### [Exercise details]
Transcribe all of the records exactly, leaving every line as it is.

The records Block Start

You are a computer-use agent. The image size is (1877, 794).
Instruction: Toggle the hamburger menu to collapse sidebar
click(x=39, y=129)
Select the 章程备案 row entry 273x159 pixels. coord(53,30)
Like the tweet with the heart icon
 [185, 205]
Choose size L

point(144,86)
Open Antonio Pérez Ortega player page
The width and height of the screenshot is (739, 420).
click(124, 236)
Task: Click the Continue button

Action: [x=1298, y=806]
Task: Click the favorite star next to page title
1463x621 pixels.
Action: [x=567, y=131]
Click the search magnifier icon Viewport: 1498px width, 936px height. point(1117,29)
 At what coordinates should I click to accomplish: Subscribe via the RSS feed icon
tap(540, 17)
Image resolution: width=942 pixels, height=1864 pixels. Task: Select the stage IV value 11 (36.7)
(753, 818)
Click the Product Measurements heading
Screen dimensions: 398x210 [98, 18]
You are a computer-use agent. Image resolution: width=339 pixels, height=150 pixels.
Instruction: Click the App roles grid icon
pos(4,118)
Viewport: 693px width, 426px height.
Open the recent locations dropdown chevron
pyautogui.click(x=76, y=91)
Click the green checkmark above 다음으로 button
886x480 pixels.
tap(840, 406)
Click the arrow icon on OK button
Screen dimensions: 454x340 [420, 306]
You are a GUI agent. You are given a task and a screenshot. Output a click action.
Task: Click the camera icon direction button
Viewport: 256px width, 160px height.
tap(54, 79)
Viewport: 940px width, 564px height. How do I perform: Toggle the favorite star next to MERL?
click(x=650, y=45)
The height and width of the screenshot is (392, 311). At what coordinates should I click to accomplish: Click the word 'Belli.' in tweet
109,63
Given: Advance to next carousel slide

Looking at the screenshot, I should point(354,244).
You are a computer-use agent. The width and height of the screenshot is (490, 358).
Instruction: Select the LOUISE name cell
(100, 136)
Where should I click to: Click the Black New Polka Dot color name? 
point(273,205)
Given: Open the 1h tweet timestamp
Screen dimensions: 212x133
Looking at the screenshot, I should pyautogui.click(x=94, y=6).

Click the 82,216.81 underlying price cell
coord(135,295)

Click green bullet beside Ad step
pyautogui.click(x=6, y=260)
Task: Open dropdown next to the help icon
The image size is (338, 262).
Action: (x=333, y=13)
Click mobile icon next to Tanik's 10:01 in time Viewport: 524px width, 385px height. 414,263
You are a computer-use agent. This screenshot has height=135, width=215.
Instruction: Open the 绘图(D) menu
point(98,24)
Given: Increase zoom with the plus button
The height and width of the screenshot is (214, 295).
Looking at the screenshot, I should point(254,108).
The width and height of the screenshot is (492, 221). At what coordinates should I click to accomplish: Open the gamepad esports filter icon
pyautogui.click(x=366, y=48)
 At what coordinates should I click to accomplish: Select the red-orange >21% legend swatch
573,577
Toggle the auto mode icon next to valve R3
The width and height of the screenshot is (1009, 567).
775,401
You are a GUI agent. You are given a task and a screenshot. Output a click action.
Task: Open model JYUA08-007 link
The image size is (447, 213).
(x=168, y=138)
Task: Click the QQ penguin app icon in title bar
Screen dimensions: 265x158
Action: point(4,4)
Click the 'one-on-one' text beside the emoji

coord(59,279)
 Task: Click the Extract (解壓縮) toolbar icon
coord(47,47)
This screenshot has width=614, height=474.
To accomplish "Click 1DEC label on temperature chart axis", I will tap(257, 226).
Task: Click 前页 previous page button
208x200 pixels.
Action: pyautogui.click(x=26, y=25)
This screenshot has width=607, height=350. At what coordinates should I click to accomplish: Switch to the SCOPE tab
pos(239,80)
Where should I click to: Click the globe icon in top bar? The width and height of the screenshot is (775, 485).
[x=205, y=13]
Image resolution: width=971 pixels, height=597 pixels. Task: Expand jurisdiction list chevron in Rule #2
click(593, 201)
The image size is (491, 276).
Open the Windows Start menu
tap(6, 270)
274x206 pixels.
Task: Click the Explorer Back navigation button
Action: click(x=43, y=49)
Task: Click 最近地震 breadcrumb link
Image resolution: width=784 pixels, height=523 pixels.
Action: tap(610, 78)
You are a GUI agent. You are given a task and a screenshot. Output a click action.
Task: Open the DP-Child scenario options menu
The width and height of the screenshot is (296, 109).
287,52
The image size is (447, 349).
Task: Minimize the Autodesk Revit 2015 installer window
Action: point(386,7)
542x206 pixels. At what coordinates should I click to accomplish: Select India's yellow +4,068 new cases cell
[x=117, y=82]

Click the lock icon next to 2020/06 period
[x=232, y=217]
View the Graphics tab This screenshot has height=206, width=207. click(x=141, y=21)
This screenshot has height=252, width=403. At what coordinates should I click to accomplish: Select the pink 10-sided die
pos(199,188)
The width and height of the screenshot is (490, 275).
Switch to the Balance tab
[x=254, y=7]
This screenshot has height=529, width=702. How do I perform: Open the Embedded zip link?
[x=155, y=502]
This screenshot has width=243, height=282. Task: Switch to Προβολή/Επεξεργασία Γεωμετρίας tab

The records Block End

### [Result]
You are a computer-use agent. The image size is (1877, 794).
Instruction: Toggle the hamburger menu to collapse sidebar
click(x=39, y=129)
Select the 章程备案 row entry 273x159 pixels. coord(53,30)
Like the tweet with the heart icon
 [185, 205]
Choose size L

point(144,86)
Open Antonio Pérez Ortega player page
The width and height of the screenshot is (739, 420).
click(124, 236)
Task: Click the Continue button

Action: [x=1298, y=806]
Task: Click the favorite star next to page title
1463x621 pixels.
Action: [x=567, y=131]
Click the search magnifier icon Viewport: 1498px width, 936px height. point(1117,29)
 At what coordinates should I click to accomplish: Subscribe via the RSS feed icon
tap(540, 17)
Image resolution: width=942 pixels, height=1864 pixels. Task: Select the stage IV value 11 (36.7)
(753, 818)
Click the Product Measurements heading
Screen dimensions: 398x210 [98, 18]
You are a computer-use agent. Image resolution: width=339 pixels, height=150 pixels.
Instruction: Click the App roles grid icon
pos(4,118)
Viewport: 693px width, 426px height.
Open the recent locations dropdown chevron
pyautogui.click(x=76, y=91)
Click the green checkmark above 다음으로 button
886x480 pixels.
tap(840, 406)
Click the arrow icon on OK button
Screen dimensions: 454x340 [420, 306]
You are a GUI agent. You are given a task and a screenshot. Output a click action.
Task: Click the camera icon direction button
Viewport: 256px width, 160px height.
tap(54, 79)
Viewport: 940px width, 564px height. How do I perform: Toggle the favorite star next to MERL?
click(x=650, y=45)
The height and width of the screenshot is (392, 311). At what coordinates should I click to accomplish: Click the word 'Belli.' in tweet
109,63
Given: Advance to next carousel slide

Looking at the screenshot, I should point(354,244).
You are a computer-use agent. The width and height of the screenshot is (490, 358).
Instruction: Select the LOUISE name cell
(100, 136)
Where should I click to: Click the Black New Polka Dot color name? 
point(273,205)
Given: Open the 1h tweet timestamp
Screen dimensions: 212x133
Looking at the screenshot, I should pyautogui.click(x=94, y=6).

Click the 82,216.81 underlying price cell
coord(135,295)

Click green bullet beside Ad step
pyautogui.click(x=6, y=260)
Task: Open dropdown next to the help icon
The image size is (338, 262).
Action: (x=333, y=13)
Click mobile icon next to Tanik's 10:01 in time Viewport: 524px width, 385px height. 414,263
You are a computer-use agent. This screenshot has height=135, width=215.
Instruction: Open the 绘图(D) menu
point(98,24)
Given: Increase zoom with the plus button
The height and width of the screenshot is (214, 295).
Looking at the screenshot, I should point(254,108).
The width and height of the screenshot is (492, 221). At what coordinates should I click to accomplish: Open the gamepad esports filter icon
pyautogui.click(x=366, y=48)
 At what coordinates should I click to accomplish: Select the red-orange >21% legend swatch
573,577
Toggle the auto mode icon next to valve R3
The width and height of the screenshot is (1009, 567).
775,401
You are a GUI agent. You are given a task and a screenshot. Output a click action.
Task: Open model JYUA08-007 link
The image size is (447, 213).
(x=168, y=138)
Task: Click the QQ penguin app icon in title bar
Screen dimensions: 265x158
Action: point(4,4)
Click the 'one-on-one' text beside the emoji

coord(59,279)
 Task: Click the Extract (解壓縮) toolbar icon
coord(47,47)
This screenshot has width=614, height=474.
To accomplish "Click 1DEC label on temperature chart axis", I will tap(257, 226).
Task: Click 前页 previous page button
208x200 pixels.
Action: pyautogui.click(x=26, y=25)
This screenshot has width=607, height=350. At what coordinates should I click to accomplish: Switch to the SCOPE tab
pos(239,80)
Where should I click to: Click the globe icon in top bar? The width and height of the screenshot is (775, 485).
[x=205, y=13]
Image resolution: width=971 pixels, height=597 pixels. Task: Expand jurisdiction list chevron in Rule #2
click(593, 201)
The image size is (491, 276).
Open the Windows Start menu
tap(6, 270)
274x206 pixels.
Task: Click the Explorer Back navigation button
Action: click(x=43, y=49)
Task: Click 最近地震 breadcrumb link
Image resolution: width=784 pixels, height=523 pixels.
Action: tap(610, 78)
You are a GUI agent. You are given a task and a screenshot. Output a click action.
Task: Open the DP-Child scenario options menu
The width and height of the screenshot is (296, 109).
287,52
The image size is (447, 349).
Task: Minimize the Autodesk Revit 2015 installer window
Action: point(386,7)
542x206 pixels. At what coordinates should I click to accomplish: Select India's yellow +4,068 new cases cell
[x=117, y=82]

Click the lock icon next to 2020/06 period
[x=232, y=217]
View the Graphics tab This screenshot has height=206, width=207. click(x=141, y=21)
This screenshot has height=252, width=403. At what coordinates should I click to accomplish: Select the pink 10-sided die
pos(199,188)
The width and height of the screenshot is (490, 275).
Switch to the Balance tab
[x=254, y=7]
This screenshot has height=529, width=702. How do I perform: Open the Embedded zip link?
[x=155, y=502]
This screenshot has width=243, height=282. Task: Switch to Προβολή/Επεξεργασία Γεωμετρίας tab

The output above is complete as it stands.